Andreas von Tuhr Borçlar Hııkuku'nun genel esasları hakkındaki eserinde zamanaşımını konusunu ele almaya başlarken şu sözlere yer vermiştir: "Alacak hakkının ileri sürülmesi imkânı zamanaşımı ile sınırlanmıştır. Talep hakkını uzun zaman kullanmayan alacaklı gerçi alacağını kaybetmez fakat bu hakkını borçlunun iradesi hilafına zorla elde etmek imkânını kaybeder." Büyük Hukukçunun kaleme aldığı cümlelerin ikincisine köşeli ayraçla küçük bir ilave yapabiliriz: "Talep hakkını uzun zaman kullanmayan alacaklı gerçi alacağını kaybetmez, fakat bu hakkın borçlunun iradesi hilafına zorla [yani medenî usul ve icra-iflâs hukukunun hak sahibine sunduğu vasıtalardan yararlanarak] elde etmek imkânını kaybeder." Bu sebepledir ki hukuk dilinde, alacağın zamanaşımına uğradığından bahsedilirken bu ifadenin eş anlamlısı olarak "davanın zamanaşımına uğradığı" da söylenir.

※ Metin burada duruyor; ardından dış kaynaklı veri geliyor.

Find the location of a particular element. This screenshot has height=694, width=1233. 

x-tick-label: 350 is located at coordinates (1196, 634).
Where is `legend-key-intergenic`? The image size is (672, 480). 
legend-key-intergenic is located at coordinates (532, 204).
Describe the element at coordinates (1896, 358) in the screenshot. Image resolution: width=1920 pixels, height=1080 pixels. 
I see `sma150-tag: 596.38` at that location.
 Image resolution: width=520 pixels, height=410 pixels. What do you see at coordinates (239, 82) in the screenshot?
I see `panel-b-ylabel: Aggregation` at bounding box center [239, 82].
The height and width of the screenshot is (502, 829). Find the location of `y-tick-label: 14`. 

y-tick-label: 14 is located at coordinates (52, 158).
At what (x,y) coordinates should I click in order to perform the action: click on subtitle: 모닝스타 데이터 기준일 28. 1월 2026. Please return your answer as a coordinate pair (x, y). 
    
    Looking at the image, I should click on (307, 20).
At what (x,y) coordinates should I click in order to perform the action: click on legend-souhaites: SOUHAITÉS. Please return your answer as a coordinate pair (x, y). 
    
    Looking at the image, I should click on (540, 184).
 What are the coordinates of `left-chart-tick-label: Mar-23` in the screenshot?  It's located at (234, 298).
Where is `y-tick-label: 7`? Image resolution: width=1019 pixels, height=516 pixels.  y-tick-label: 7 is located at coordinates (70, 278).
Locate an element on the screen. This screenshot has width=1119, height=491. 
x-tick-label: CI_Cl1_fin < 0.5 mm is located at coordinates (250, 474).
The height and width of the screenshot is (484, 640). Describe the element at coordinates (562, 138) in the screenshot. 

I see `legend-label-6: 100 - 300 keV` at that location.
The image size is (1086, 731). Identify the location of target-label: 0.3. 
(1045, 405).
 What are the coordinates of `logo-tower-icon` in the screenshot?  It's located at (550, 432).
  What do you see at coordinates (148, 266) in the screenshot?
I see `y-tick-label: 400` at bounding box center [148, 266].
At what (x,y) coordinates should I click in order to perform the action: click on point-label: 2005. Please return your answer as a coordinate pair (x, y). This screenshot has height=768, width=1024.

Zamanaşımının bu özelliği kazaî içtihatları da etkilemektedir. Mesela bazı yüksek mahkeme kararlarında zamanaşımının ilk itiraz olduğu, cevap dilekçesinde ileri sürülmedikçe hâkim tarafından dikkate alınamayacağı ve ıslah yoluyla yargılamaya dâhil edilemeyeceği yazılıvermiştir. Bu içtihatlar doktrinde eleştirilmektedir. Eleştiriler haklı olmakla birlikte, Yargıtay'da görev yapan kıdemli hâkimlerin usul kanununda ilk itirazların sınırlı olarak sayıldığını gözden kaçırmış olmayacaklarına da şüphe edilemez. Esasen bu yöndeki kararları ve muhalefet şerhlerini kaleme alan hukukçular zamanaşımının maddî hukuka ilişkin bir savunma sebebi sayılmasının müessesenin mahiyetine tam olarak uygun düşmediğini teşhis etmiş ancak bu konudaki görüşlerini ifade edebilmek için ihtiyaç duydukları sistematik izah ilmî içtihatlarda bulunmadığı için "ilk itiraz" kavramından yararlanmışlardır.
Aslınur Ak'ın, zamanaşımı defi hakkındaki kitabı bu özellikler göz önünde bulundurularak kaleme alınmış.